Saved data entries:
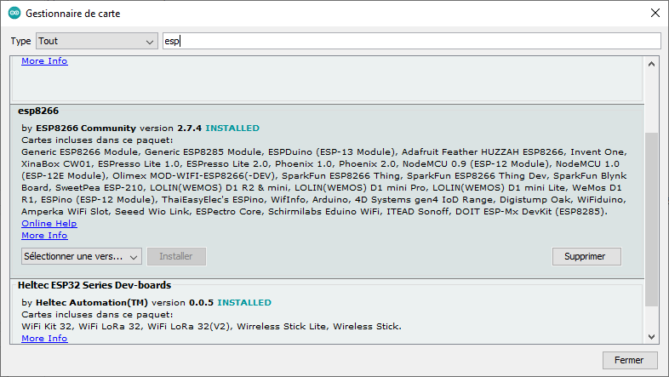Click the Arduino logo in title bar
Viewport: 669px width, 377px height.
click(14, 14)
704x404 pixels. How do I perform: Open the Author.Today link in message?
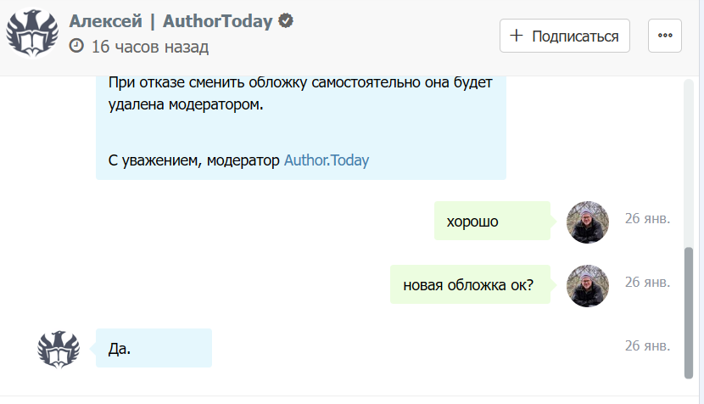327,160
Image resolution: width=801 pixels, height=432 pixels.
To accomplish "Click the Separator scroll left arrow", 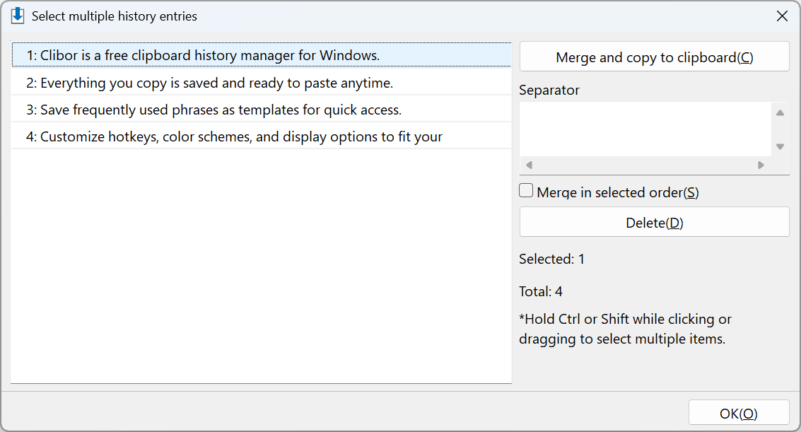I will pyautogui.click(x=530, y=165).
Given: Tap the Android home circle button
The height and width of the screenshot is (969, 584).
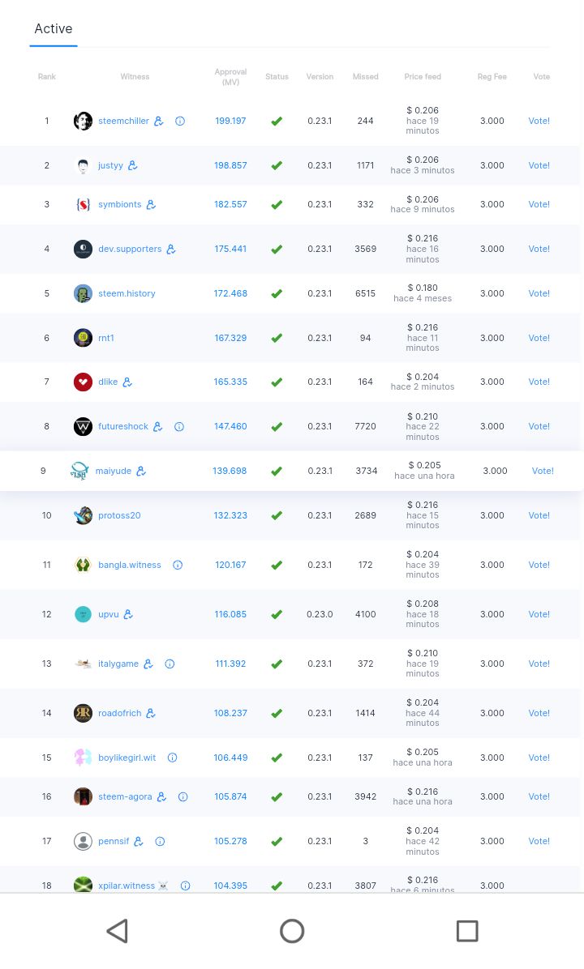Looking at the screenshot, I should 292,931.
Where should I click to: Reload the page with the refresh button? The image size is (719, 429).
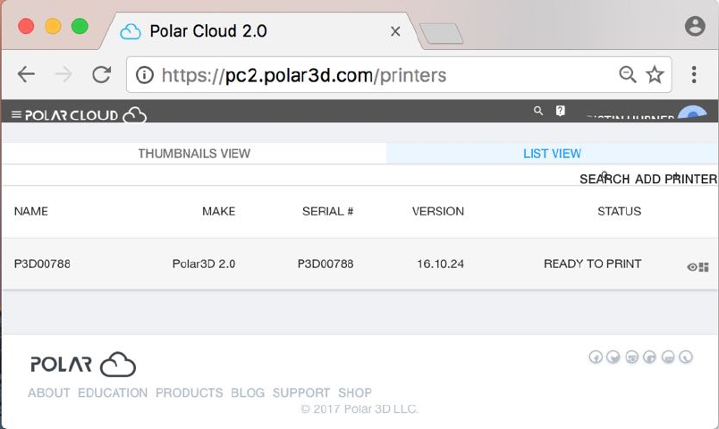click(x=101, y=75)
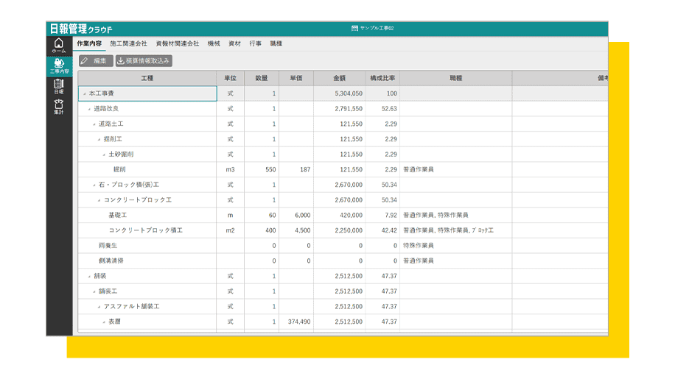Switch to the 施工関連会社 tab

pos(128,44)
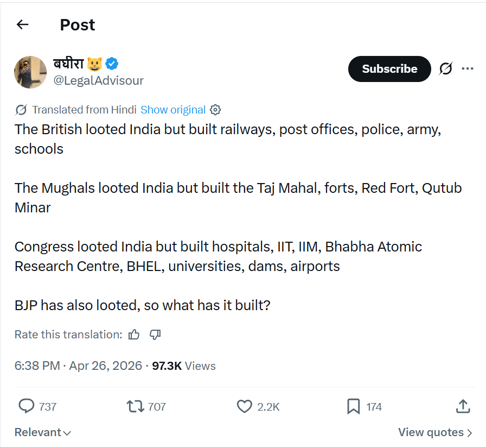Bookmark this post
486x447 pixels.
[x=353, y=406]
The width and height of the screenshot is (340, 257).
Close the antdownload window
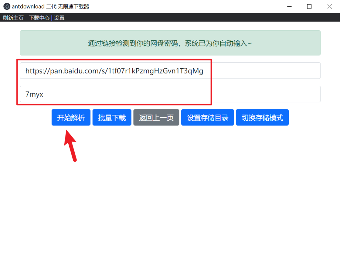pos(329,7)
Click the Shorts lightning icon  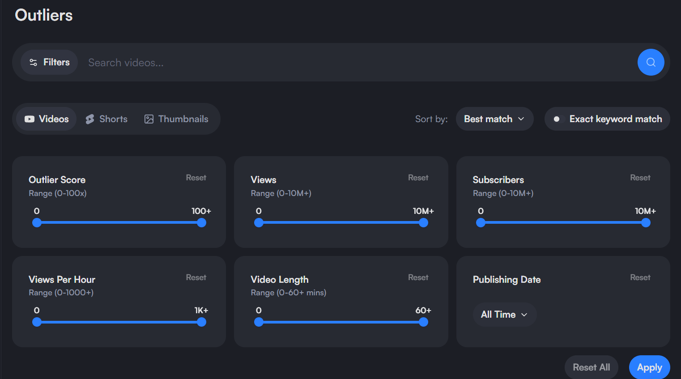(89, 119)
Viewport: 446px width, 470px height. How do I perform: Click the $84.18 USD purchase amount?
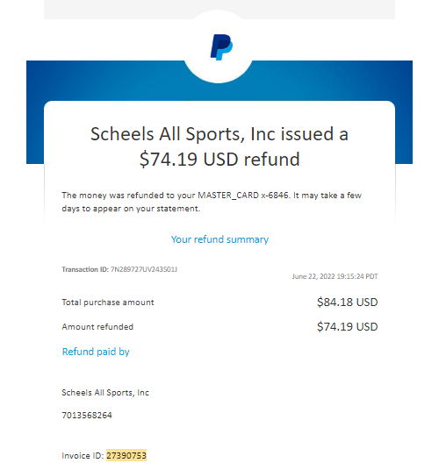pos(348,302)
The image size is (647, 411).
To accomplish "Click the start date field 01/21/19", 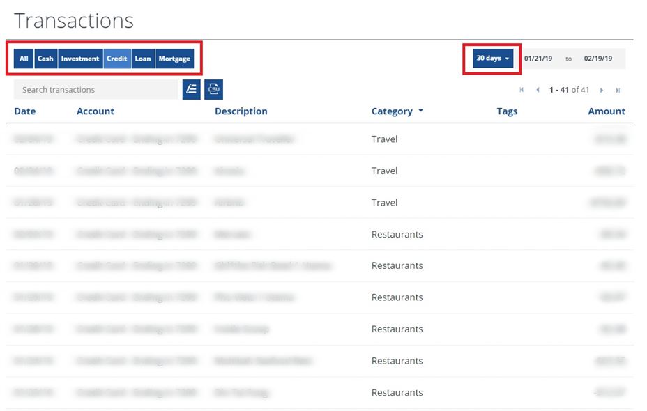I will (538, 59).
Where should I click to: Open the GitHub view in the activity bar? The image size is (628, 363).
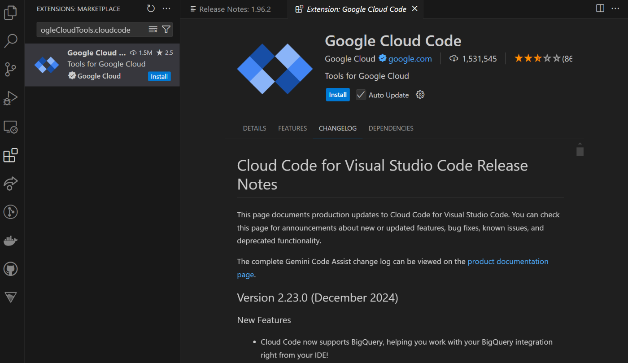[x=11, y=269]
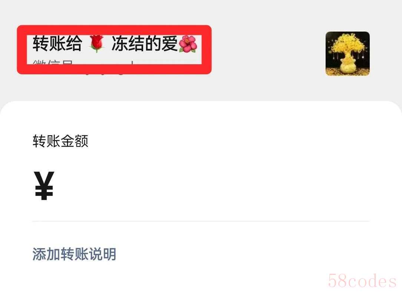Select the recipient nickname 冻结的爱
The height and width of the screenshot is (292, 402).
(144, 43)
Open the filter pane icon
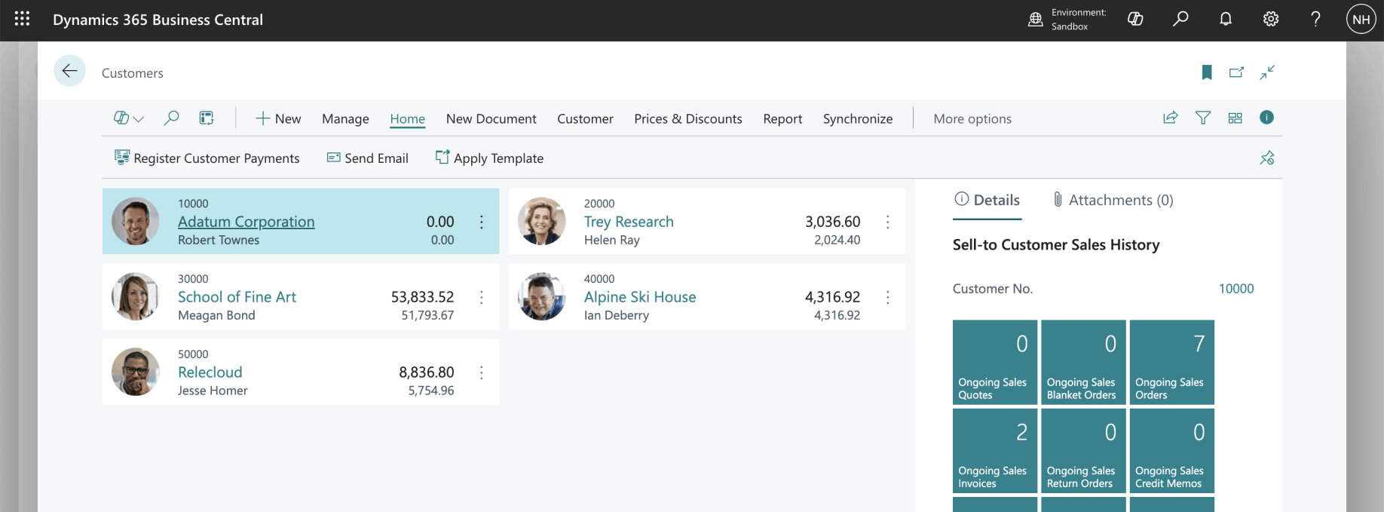 coord(1203,118)
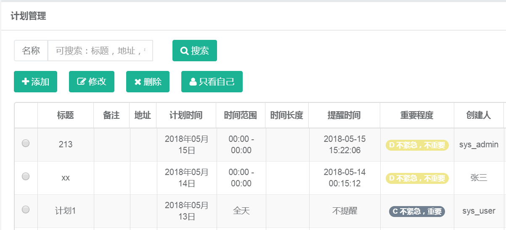This screenshot has height=230, width=506.
Task: Click the 创建人 column header
Action: (479, 115)
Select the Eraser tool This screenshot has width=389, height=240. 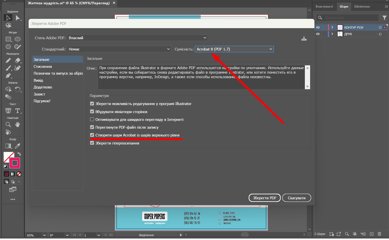pos(18,61)
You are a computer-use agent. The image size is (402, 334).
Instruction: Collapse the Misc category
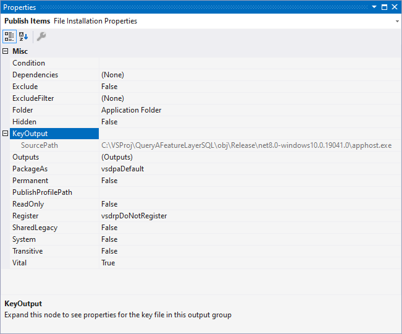6,51
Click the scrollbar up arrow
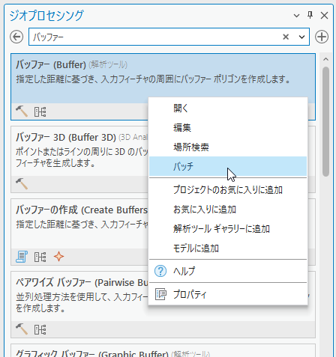The height and width of the screenshot is (357, 336). (326, 59)
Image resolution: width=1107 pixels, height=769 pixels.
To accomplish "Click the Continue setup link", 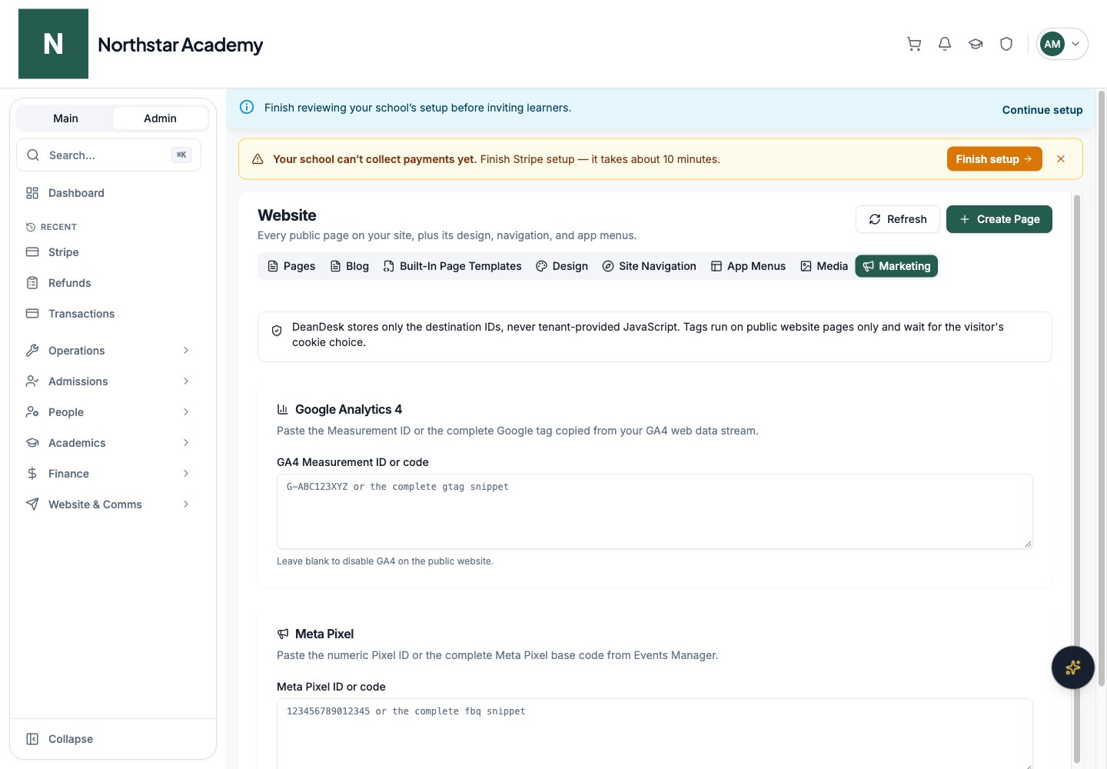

WHAT YOU NEED TO DO:
Excluding the pictures, write out exactly the lines from the line that contains "Click the scrollbar up arrow" through the end of the records.

SOLUTION:
Click the scrollbar up arrow
The height and width of the screenshot is (357, 336). (326, 59)
Image resolution: width=1107 pixels, height=769 pixels.
To accomplish "Click the Continue setup link", 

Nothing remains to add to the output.